◆ **Dataset**:

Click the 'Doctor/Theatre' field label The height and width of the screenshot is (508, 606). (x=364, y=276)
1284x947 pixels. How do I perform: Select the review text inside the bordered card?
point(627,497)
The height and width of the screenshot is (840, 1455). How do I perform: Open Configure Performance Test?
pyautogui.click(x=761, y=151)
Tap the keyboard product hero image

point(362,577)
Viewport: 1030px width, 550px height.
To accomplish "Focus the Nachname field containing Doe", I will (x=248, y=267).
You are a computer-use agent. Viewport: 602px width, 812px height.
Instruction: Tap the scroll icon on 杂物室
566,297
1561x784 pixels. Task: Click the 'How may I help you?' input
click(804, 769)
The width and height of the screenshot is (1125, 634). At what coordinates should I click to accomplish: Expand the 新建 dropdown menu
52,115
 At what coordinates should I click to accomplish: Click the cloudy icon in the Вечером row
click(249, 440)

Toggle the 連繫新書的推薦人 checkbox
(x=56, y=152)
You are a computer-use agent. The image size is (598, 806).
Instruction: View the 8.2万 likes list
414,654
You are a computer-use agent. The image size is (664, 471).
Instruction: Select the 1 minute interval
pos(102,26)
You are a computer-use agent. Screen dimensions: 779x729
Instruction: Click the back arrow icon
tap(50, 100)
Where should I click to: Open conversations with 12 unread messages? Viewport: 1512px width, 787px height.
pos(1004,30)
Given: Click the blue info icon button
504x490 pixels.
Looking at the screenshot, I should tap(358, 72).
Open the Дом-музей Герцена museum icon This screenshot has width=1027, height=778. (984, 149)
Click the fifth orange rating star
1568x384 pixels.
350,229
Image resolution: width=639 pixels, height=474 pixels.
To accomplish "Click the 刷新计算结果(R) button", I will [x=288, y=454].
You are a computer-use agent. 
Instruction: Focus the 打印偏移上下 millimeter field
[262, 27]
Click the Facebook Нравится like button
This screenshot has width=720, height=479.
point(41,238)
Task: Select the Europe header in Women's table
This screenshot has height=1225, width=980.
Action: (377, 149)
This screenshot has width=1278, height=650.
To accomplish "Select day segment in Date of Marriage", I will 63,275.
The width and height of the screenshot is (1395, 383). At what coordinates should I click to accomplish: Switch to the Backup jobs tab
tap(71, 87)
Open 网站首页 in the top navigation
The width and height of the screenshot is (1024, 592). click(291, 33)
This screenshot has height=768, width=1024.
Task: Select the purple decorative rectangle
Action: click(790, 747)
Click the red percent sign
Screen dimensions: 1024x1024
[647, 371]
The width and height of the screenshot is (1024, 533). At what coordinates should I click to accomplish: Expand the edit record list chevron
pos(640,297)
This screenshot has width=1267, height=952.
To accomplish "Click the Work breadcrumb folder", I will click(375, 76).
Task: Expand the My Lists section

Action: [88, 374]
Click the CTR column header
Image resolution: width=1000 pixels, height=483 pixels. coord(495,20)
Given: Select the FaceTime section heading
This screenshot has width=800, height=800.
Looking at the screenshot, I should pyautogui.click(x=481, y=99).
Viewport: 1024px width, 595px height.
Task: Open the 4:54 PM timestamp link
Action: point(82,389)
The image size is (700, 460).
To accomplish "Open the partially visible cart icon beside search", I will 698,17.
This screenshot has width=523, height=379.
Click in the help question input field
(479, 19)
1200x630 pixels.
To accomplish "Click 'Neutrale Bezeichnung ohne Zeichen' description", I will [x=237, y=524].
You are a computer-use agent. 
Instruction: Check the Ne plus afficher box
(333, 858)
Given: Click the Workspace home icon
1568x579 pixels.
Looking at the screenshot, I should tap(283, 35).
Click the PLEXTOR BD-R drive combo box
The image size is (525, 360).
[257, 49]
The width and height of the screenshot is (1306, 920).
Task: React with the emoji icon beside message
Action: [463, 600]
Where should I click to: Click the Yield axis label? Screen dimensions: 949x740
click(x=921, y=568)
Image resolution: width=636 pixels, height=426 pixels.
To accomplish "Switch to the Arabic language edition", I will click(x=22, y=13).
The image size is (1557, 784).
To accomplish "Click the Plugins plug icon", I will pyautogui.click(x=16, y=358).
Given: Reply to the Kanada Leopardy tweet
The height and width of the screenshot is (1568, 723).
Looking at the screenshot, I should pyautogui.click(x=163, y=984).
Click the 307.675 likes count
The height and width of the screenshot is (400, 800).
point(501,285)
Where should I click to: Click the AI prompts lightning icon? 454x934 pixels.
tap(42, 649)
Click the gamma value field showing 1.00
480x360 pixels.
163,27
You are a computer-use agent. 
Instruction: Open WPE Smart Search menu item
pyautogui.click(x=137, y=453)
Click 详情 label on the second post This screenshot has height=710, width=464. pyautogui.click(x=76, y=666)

◆ **Problem**: Scan the records above for the string "agent", and copy every line where it turns up.

◆ **Output for this task**:
You are a computer-use agent. Viewport: 602px width, 812px height.
You are a computer-use agent. The image size is (598, 806).
You are a computer-use agent. The image size is (664, 471).
You are a computer-use agent. Screen dimensions: 779x729
You are a computer-use agent. 
You are a computer-use agent. 
You are a computer-use agent. 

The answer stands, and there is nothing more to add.